If you’ve gotten used to sticking with a few favorite items on Thai restaurant menus, it’s time you ventured away from the ordinary and tried something new. Thanks to its location bordering Cambodia, Laos, Myanmar, Malaysia, and the Gulf of Thailand, the country has an abundance of culinary influences that are well reflected in its cuisine. From hot spicy curries and rich soups to raw zesty salads and seafood delights, there is no lack of variety in The Land of Smiles.
We’ve collected our top list of dishes that are sure to make you smile. And while you can keep ordering classics like pad Thai and tom yum soup, step outside the box and savor the diverse choices available at your local Thai restaurant — or better yet — on a trip to Thailand.

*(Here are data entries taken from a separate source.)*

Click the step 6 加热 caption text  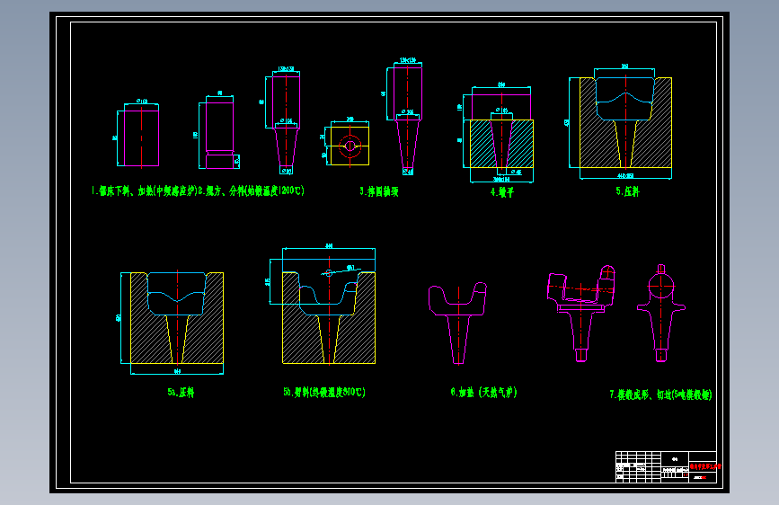pyautogui.click(x=484, y=392)
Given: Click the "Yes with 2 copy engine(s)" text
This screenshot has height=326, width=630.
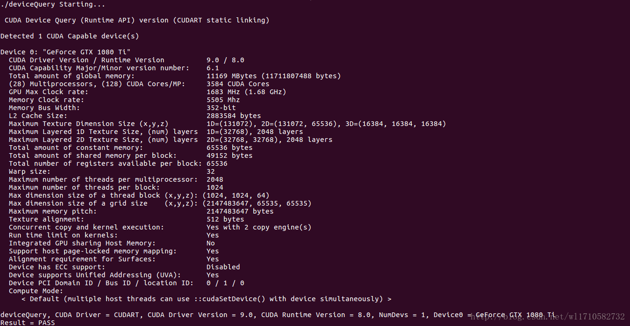Looking at the screenshot, I should click(x=259, y=227).

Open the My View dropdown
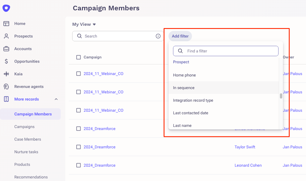click(x=84, y=24)
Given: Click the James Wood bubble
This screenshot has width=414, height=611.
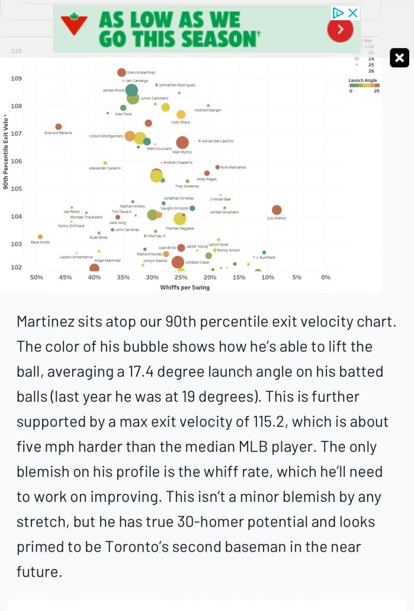Looking at the screenshot, I should point(131,91).
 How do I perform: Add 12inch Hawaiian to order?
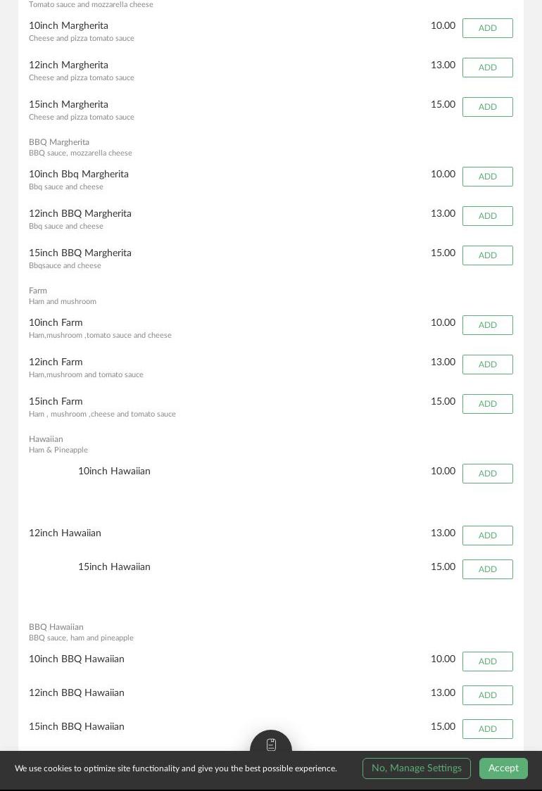click(488, 536)
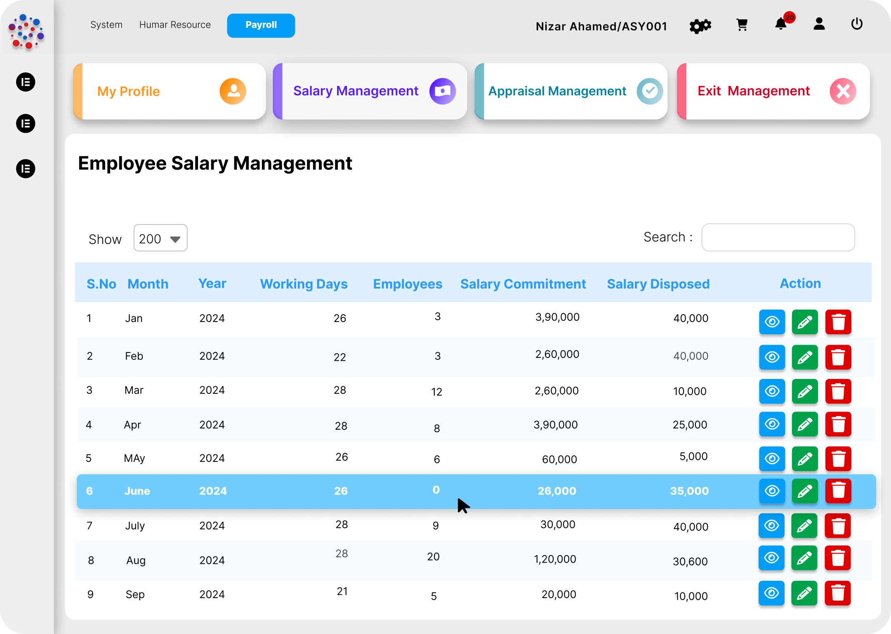The image size is (891, 634).
Task: Open the Humar Resource menu
Action: click(175, 25)
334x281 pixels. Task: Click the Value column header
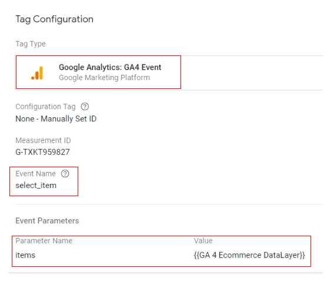point(203,241)
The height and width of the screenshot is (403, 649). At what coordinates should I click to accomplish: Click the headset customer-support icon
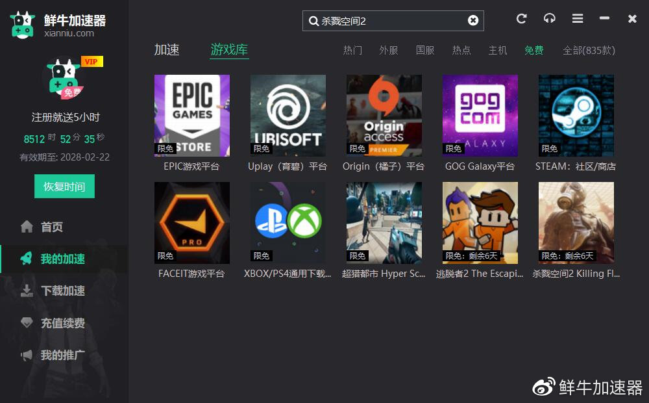click(x=549, y=19)
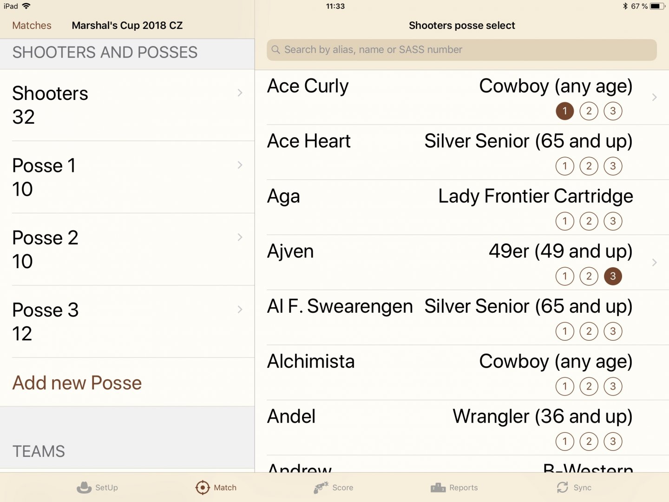The width and height of the screenshot is (669, 502).
Task: Select the Posse 3 list item
Action: point(127,322)
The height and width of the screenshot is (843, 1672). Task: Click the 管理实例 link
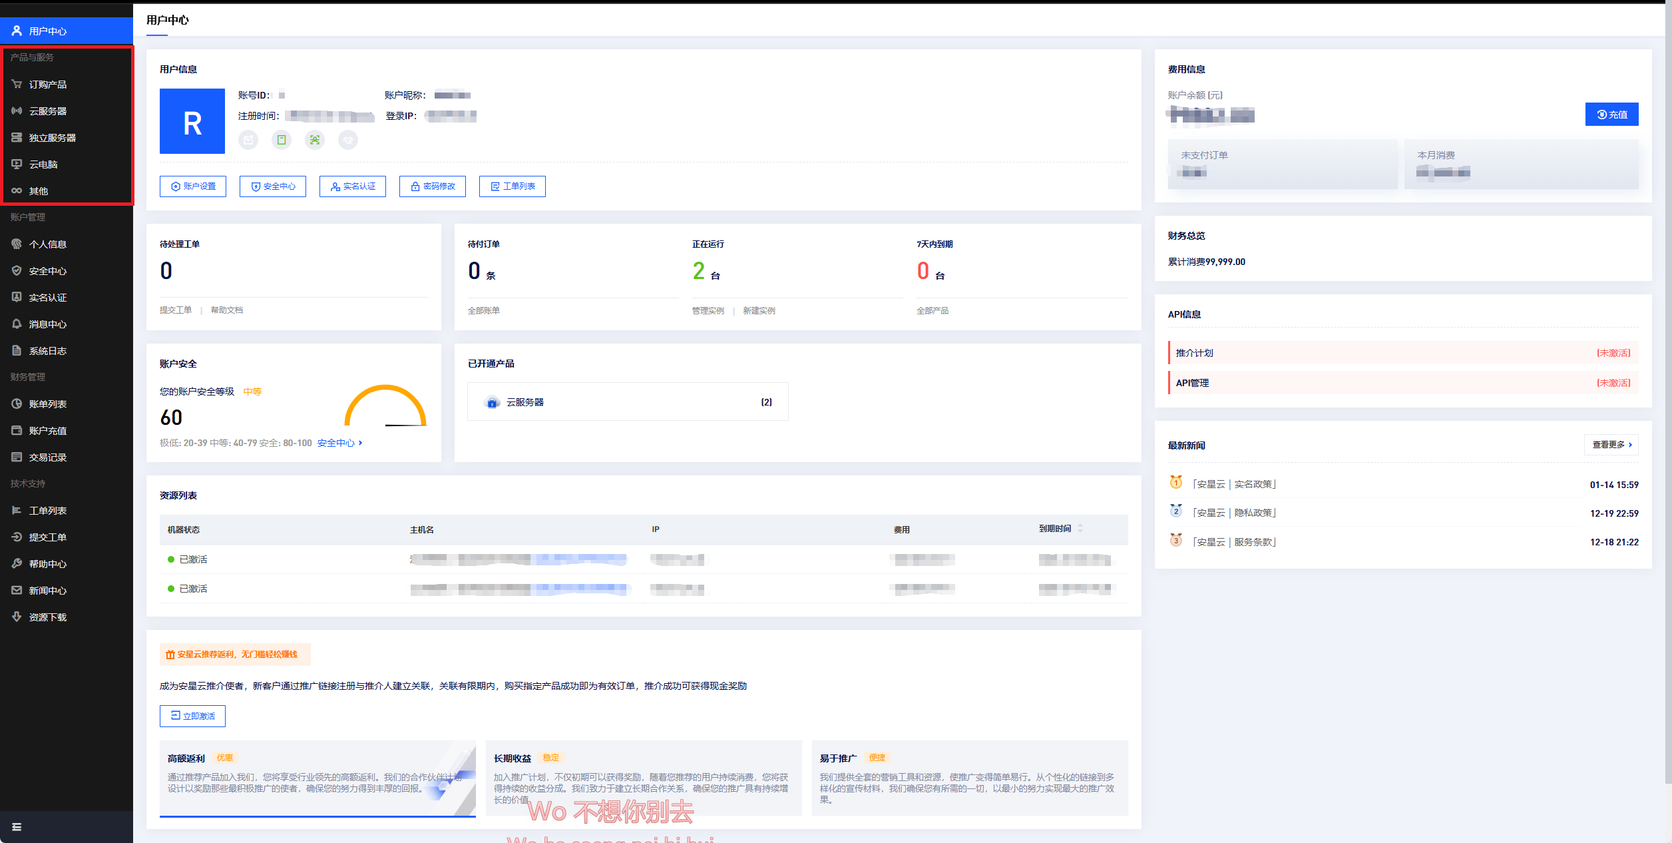point(708,310)
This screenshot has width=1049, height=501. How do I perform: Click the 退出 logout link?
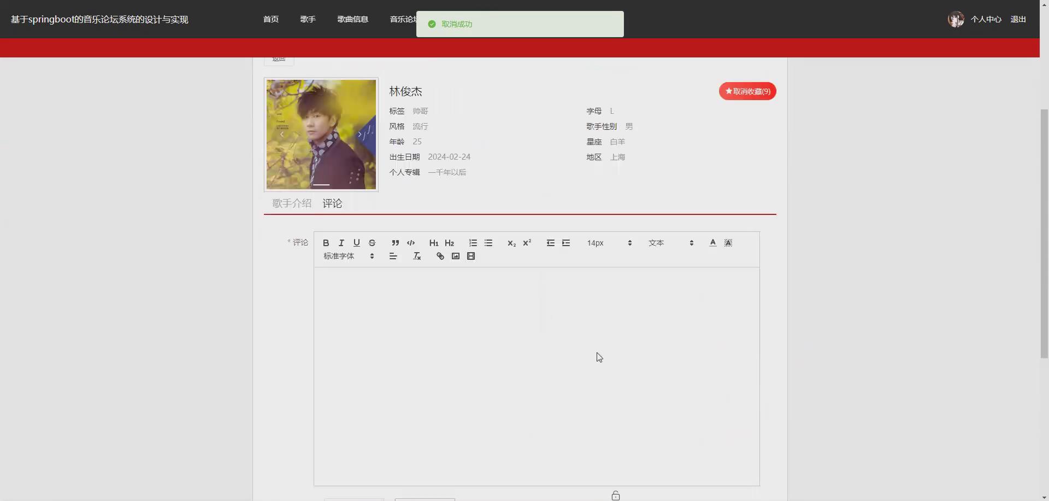1018,19
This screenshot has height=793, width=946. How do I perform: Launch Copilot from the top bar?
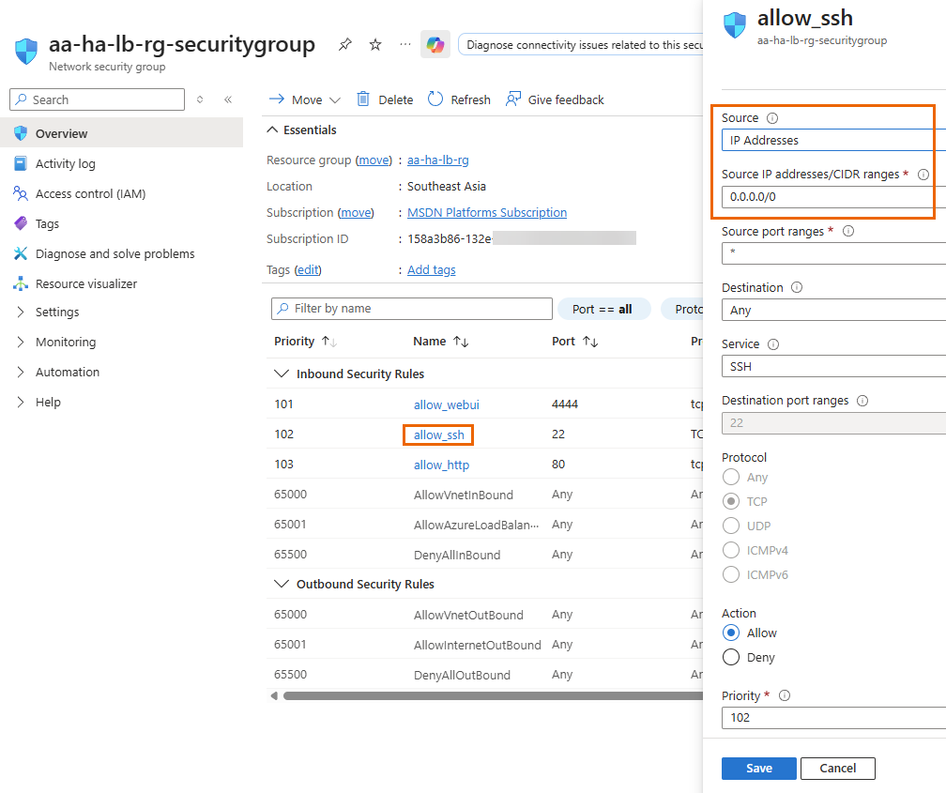point(435,44)
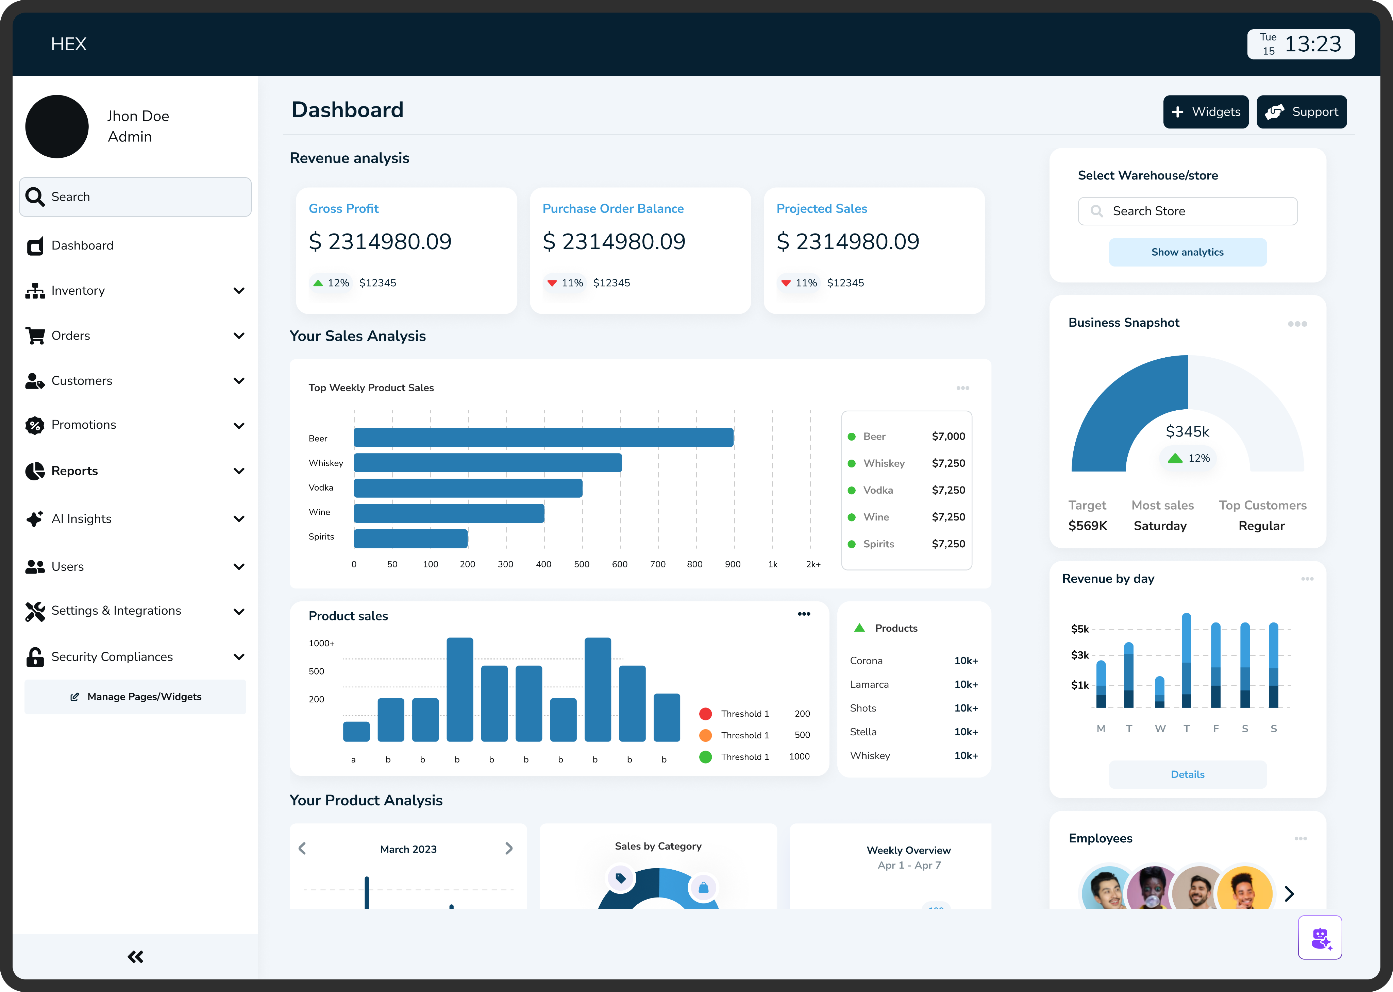Open the Employees widget options dots
Image resolution: width=1393 pixels, height=992 pixels.
coord(1300,839)
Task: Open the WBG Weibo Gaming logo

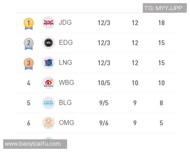Action: (48, 83)
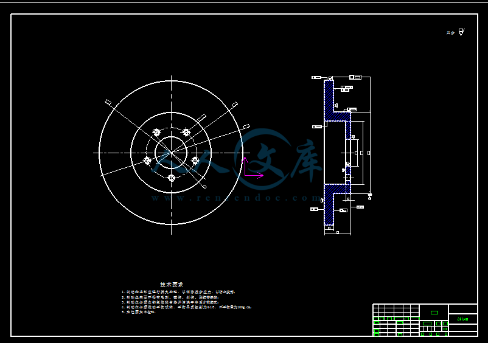This screenshot has height=343, width=488.
Task: Click the left-side bolt hole on the disc
Action: [x=147, y=160]
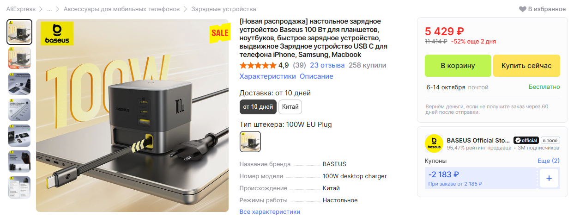Click the five-star rating icons
The width and height of the screenshot is (574, 224).
pos(258,65)
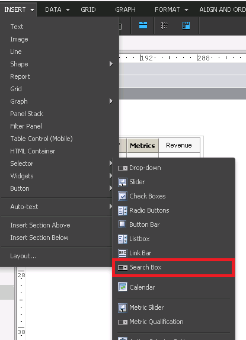246x340 pixels.
Task: Choose Search Box from Selector submenu
Action: point(174,268)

Although the various spellings — laab, larb, laap, larp — can mislead you into thinking each is a novel dish, in fact, they are one and the same. Larb is a spicy salad with a few different iterations, all containing minced meat (beef, buffalo, pork, duck, chicken) or fish. Although Culinary Lore points out that it is typically considered to be the national dish of Laos, it’s just as much of a staple in the bordering regions of northeastern Thailand. Though Thai food and Laotian food are different, the two cuisines share many dishes, as we’ll see.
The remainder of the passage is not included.